For those of us familiar with the voluntary disclosure concept ingrained with many agencies, some of the other requirements seem quite reasonable: 1) the disclosure has to happen before there is an “imminent threat of disclosure of government investigation”; 2) the disclosure is made reasonably promptly; and 3) the company discloses all the relevant facts. The kicker comes in that “all the relevant facts” criteria is framed as including “the individuals involved in any FCPA violation”. Up to now, when disclosures have been made for many types of violations, the company has typically not had to name names or directly point fingers at individuals. Will that change? Will that change only in the criminal context ? Will it be expanded to the civil context, too?
Another area where it might seem a new standard was set has to do with how “full cooperation” is defined. This section of the Weissmann letter starts with reference to disclosure of information about those involved in the criminal activity, but it goes to call on the company to be proactive (not reactive). For example, the company is expected to offer information even when not requested. Additionally, the company is to preserve, collect and disclose relevant documents and information relating to their provenance; provide timely updates about any internal investigation (including rolling updates); deconflict an internal investigation with a government investigation; provide all facts relevant to potential criminal conduct by third parties, companies and individuals, including officers and employees; if requested, make company officers and employees with relevant information available for interview, including those located overseas (fortunately the letter acknowledges an individual’s Fifth Amendment rights) ; disclosure of all relevant facts gathered during the company’s independent investigation, including attributing facts to specific sources (subject to the attorney-client privilege); providing overseas documents , where they might be found, who found them and so on, unless barred by foreign law; unless legally prohibited, companies are also expected to facilitate third party document production and witnesses from foreign jurisdictions; and if requested, to translate documents in foreign languages.

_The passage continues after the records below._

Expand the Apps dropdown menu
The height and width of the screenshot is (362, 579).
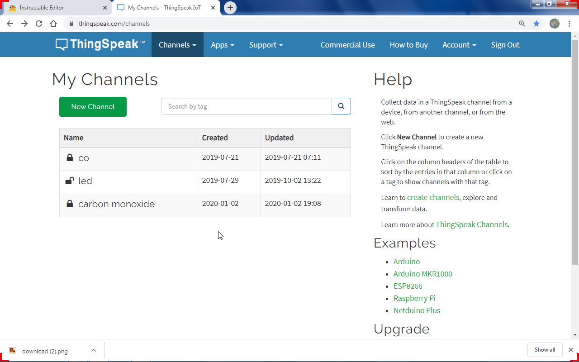point(223,45)
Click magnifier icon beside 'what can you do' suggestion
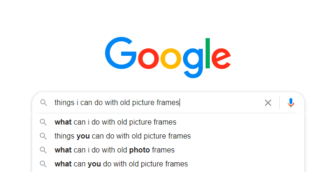This screenshot has width=331, height=172. pos(43,164)
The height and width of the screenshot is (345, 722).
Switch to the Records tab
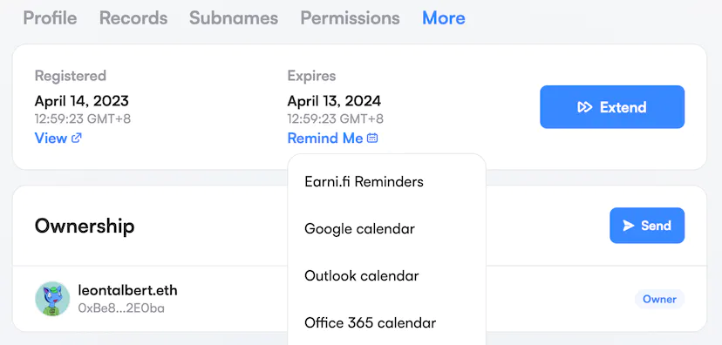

These standards are quite high and one can quickly see where a dispute could easily arise between Justice and a company as to whether full cooperation has been forthcoming by the company. Hopefully readers will not be faced with that dilemma in the criminal context, but mistakes do happen. How much of what Mr. Weissmann has declared will make its way to the voluntary self-disclosure process encouraged by many agencies is an open question. A handful of agencies have robust mitigation guidelines, but even if they do, there remain cases where a good deal for discretion exists for the agency to exercise during decision-making. In other contexts, cases are dispose of relying strictly on the discretion of the agency’s decision makers.
Only time will tell how much Mr. Weissmann’s standards creep onto the civil side, but in the meantime, companies would do well to measure their existing compliance programs against the articulated standards because, frankly, Mr. Weissmann is merely repeating what most government prosecutors and investigators at all levels think is required for a truly robust and effective compliance program. How does yours measure up?